── Recorded information ──

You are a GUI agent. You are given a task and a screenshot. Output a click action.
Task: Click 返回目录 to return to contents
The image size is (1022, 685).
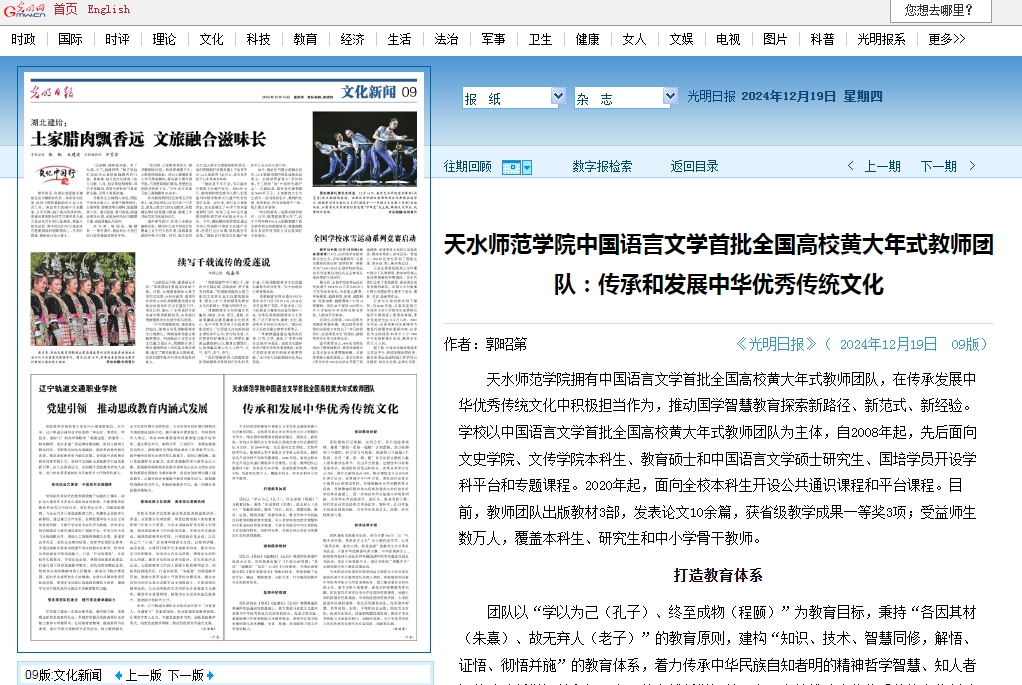pyautogui.click(x=694, y=167)
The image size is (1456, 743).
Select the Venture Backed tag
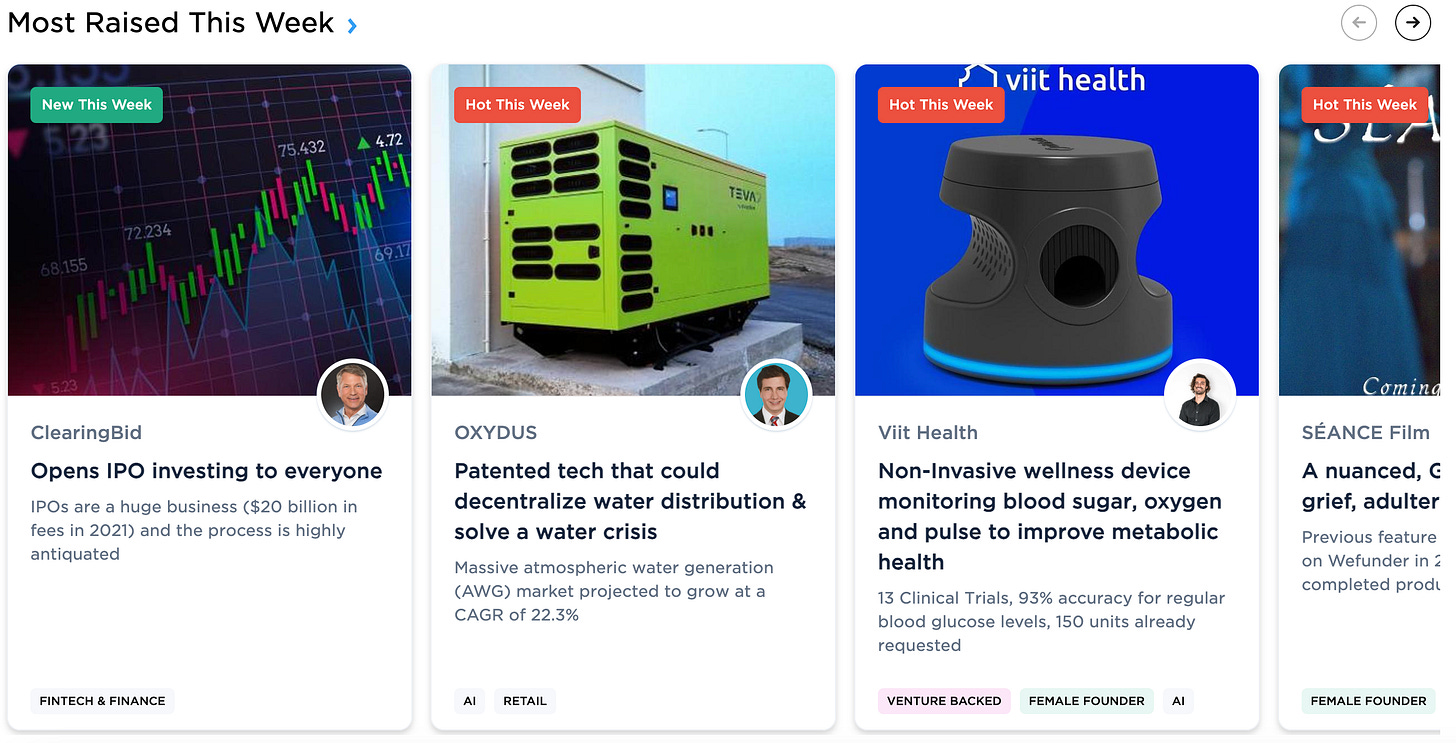pyautogui.click(x=944, y=701)
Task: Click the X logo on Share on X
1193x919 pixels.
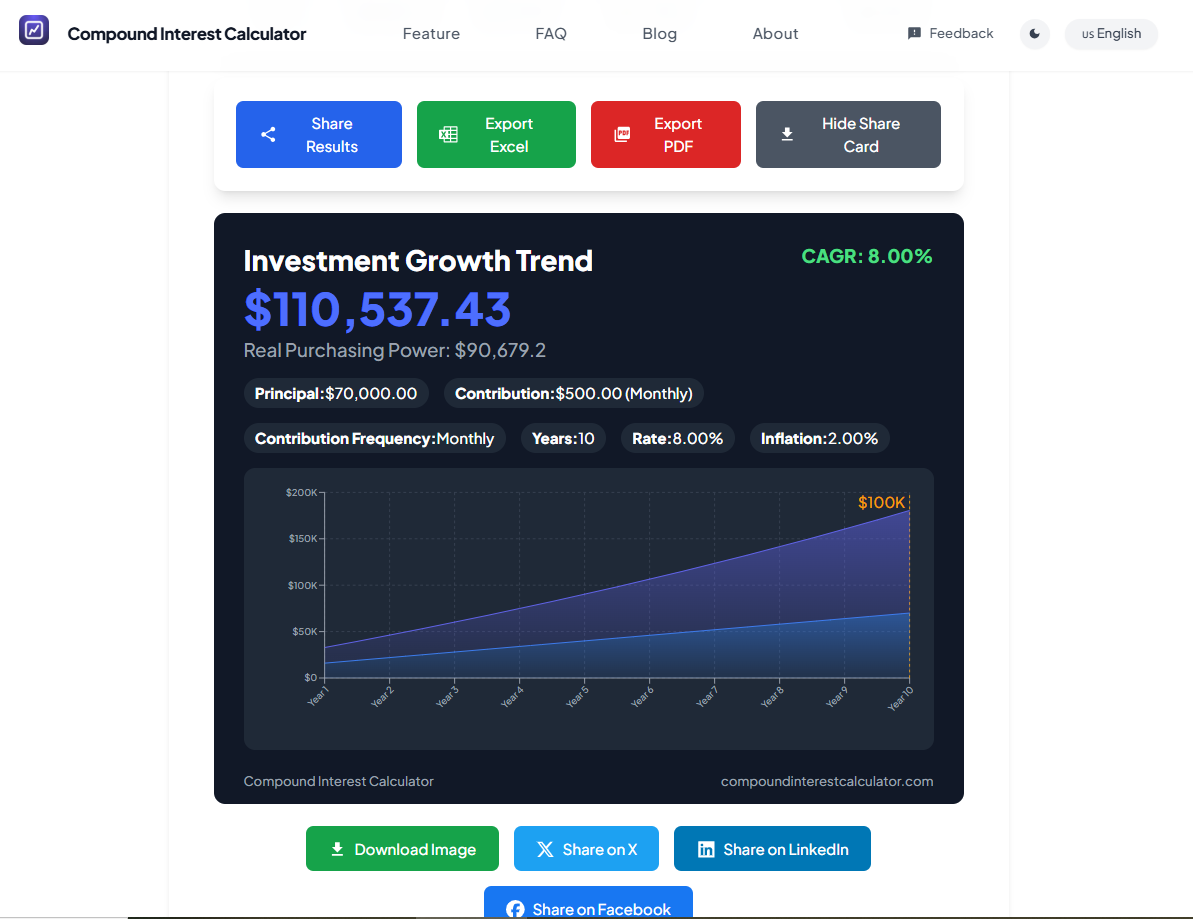Action: coord(545,848)
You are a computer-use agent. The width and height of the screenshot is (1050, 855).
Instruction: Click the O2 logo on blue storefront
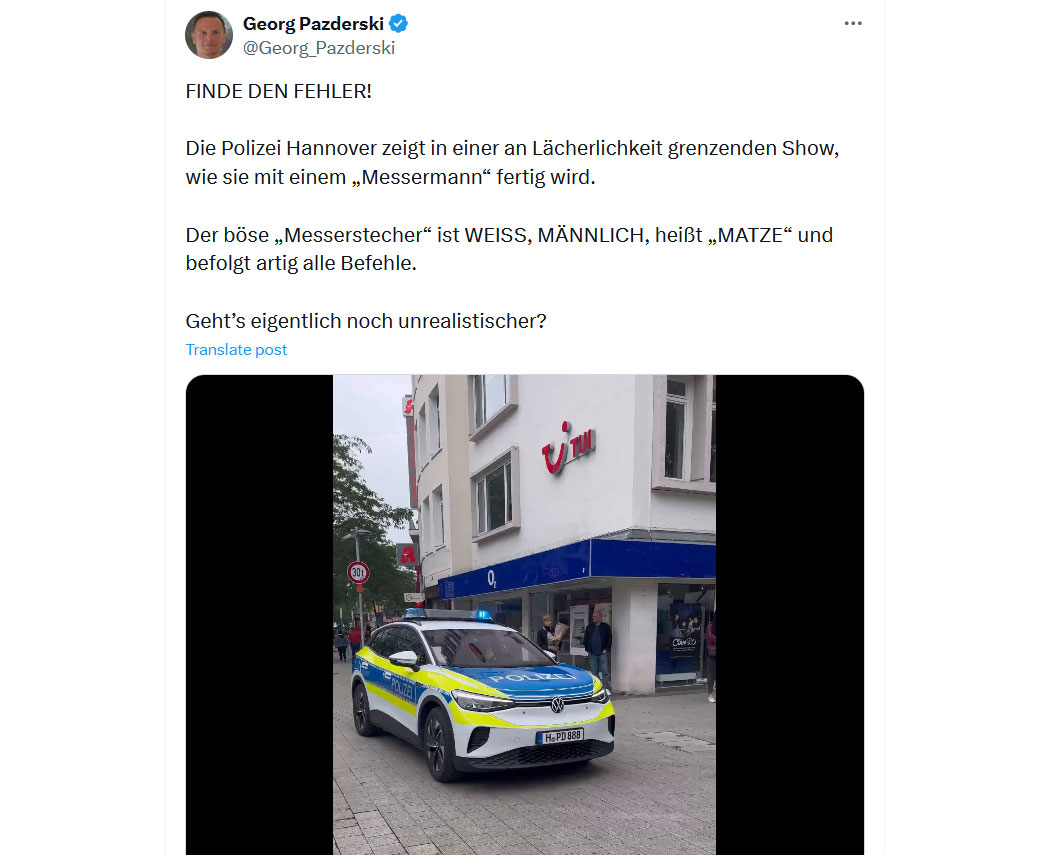click(492, 578)
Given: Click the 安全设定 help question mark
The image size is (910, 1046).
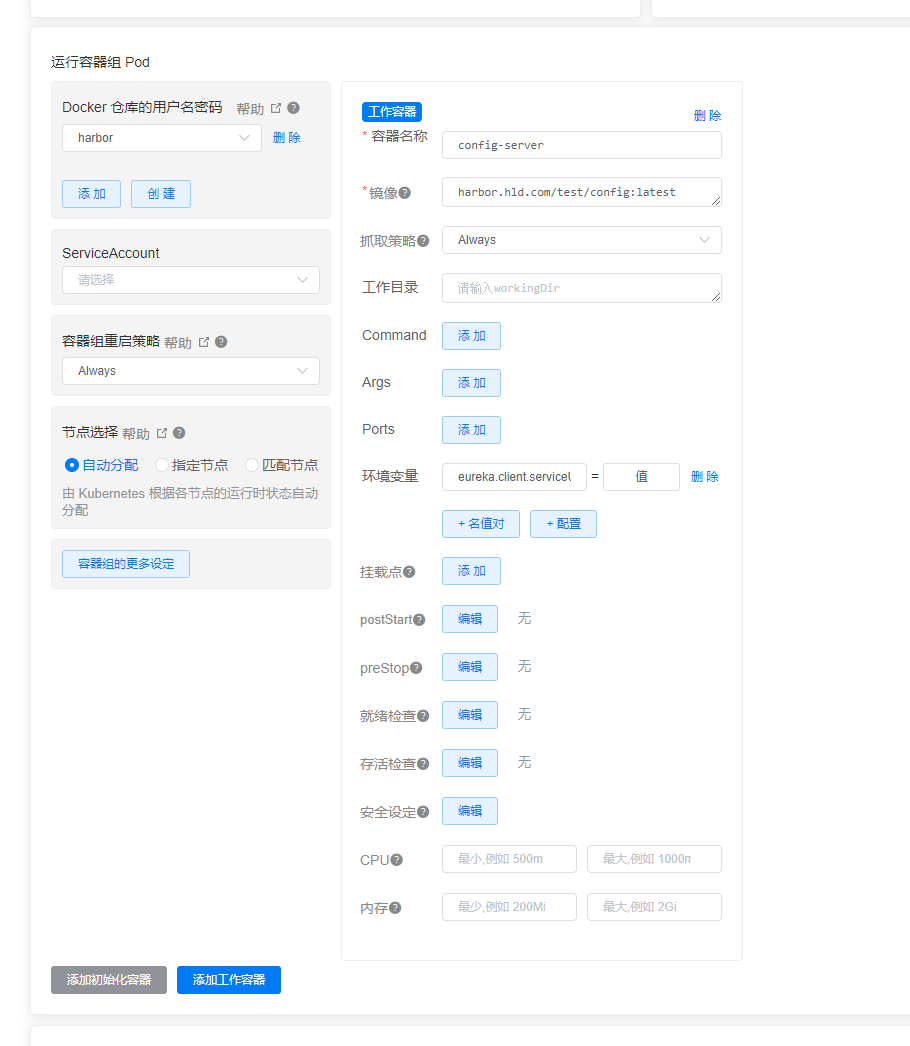Looking at the screenshot, I should point(424,811).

───

Working from the entries above, please transcribe only the lines from the line with "1193x919 pixels." through the line with "Given: Click the 安全设定 help question mark", exactly, with both end lines and without pictures.

1193x919 pixels.
Action: coord(545,848)
You are a computer-use agent. The width and height of the screenshot is (1050, 855).
Instruction: Click the O2 logo on blue storefront
click(492, 578)
Given: Click the 安全设定 help question mark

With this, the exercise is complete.